■ **RAW DATA**

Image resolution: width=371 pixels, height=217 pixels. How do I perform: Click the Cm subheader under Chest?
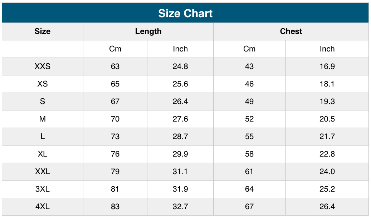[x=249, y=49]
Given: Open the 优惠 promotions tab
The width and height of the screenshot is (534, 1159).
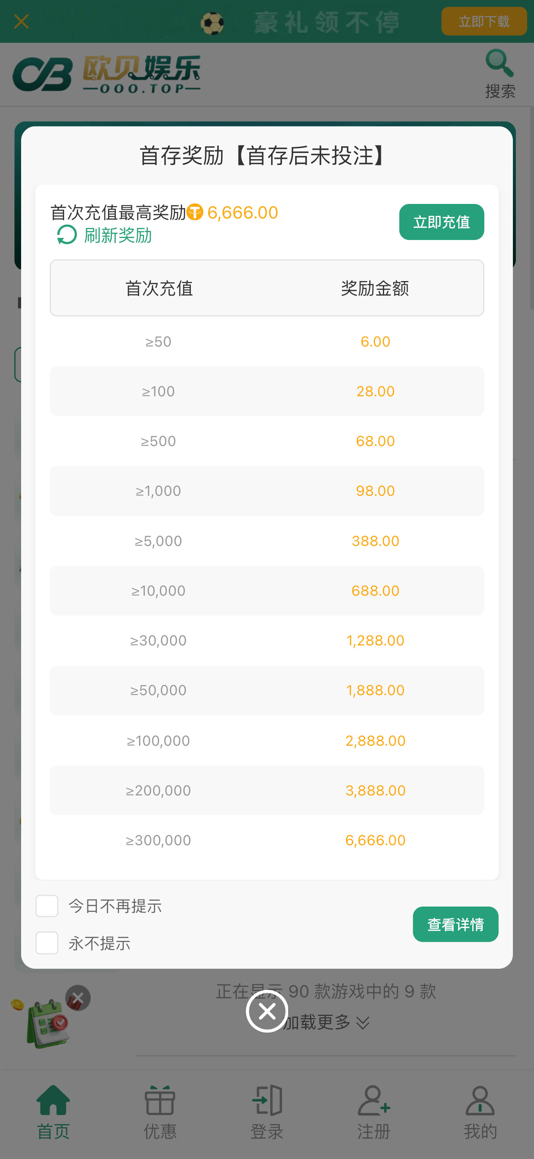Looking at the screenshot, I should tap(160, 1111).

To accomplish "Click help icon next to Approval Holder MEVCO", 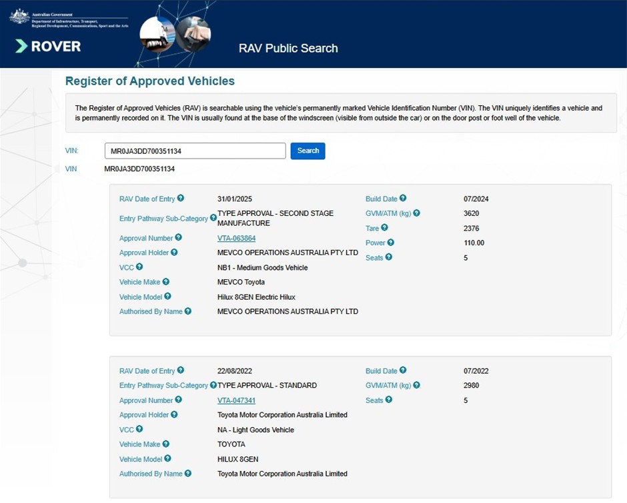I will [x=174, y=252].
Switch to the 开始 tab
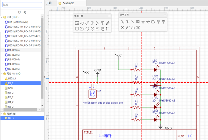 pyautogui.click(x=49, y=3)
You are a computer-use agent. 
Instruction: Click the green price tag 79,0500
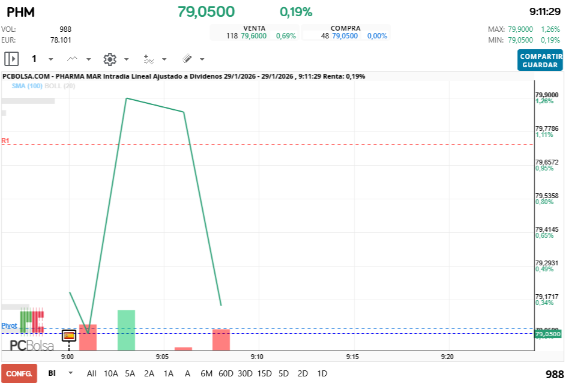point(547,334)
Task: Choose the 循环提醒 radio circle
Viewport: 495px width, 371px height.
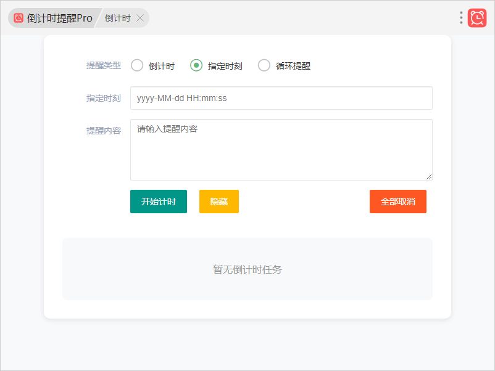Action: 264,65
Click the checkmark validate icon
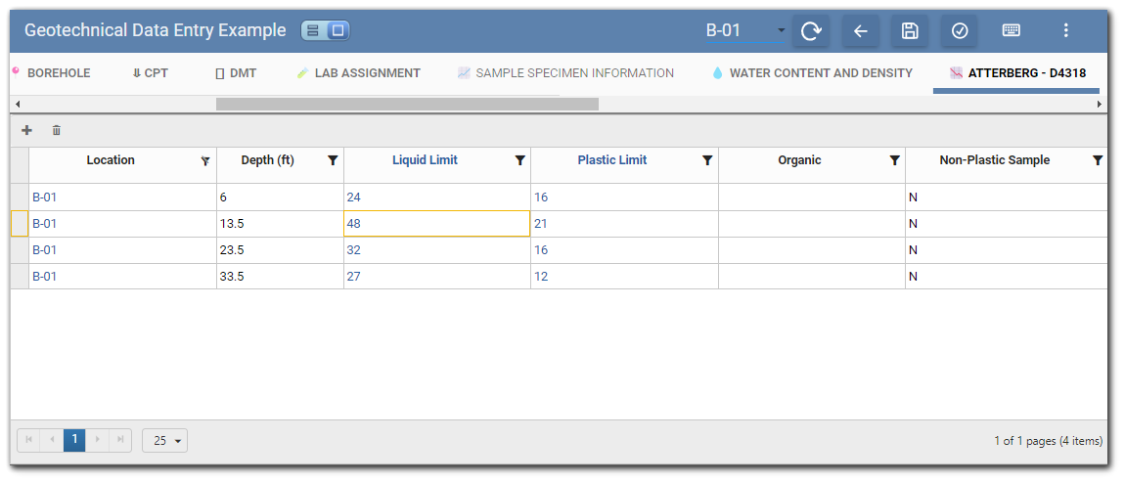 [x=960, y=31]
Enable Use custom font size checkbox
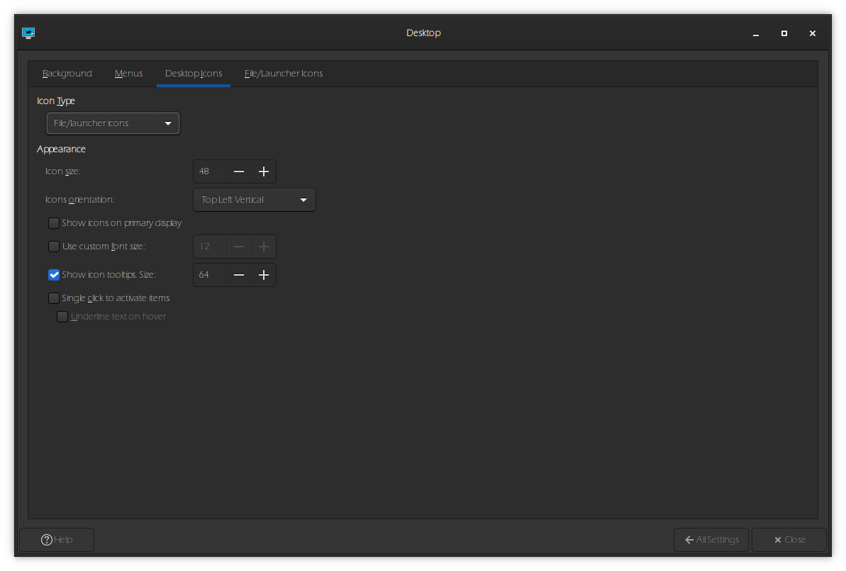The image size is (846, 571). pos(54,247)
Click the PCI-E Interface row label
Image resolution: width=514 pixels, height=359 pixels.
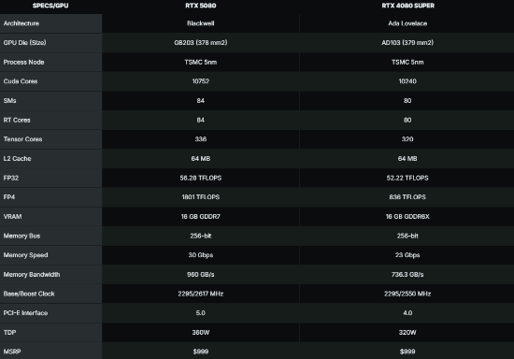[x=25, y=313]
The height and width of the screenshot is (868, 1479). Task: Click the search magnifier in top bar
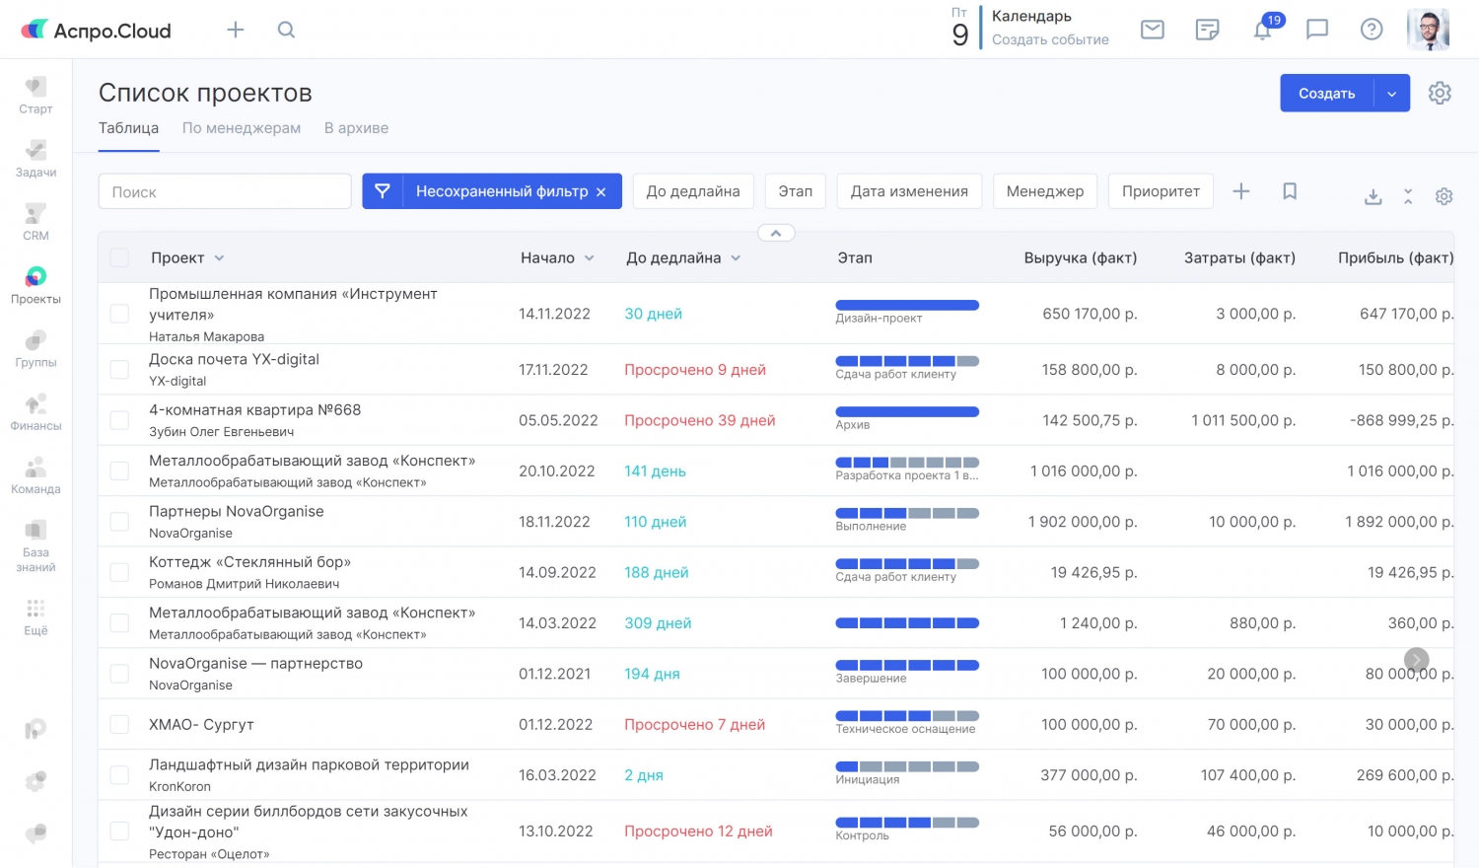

■ **WHAT YOU NEED TO DO**
Using the records above, find and show each line with the string "Task".

■ **WRITTEN RESPONSE**
Task: Choose the 循环提醒 radio circle
The height and width of the screenshot is (868, 1479). Task: Click the search magnifier in top bar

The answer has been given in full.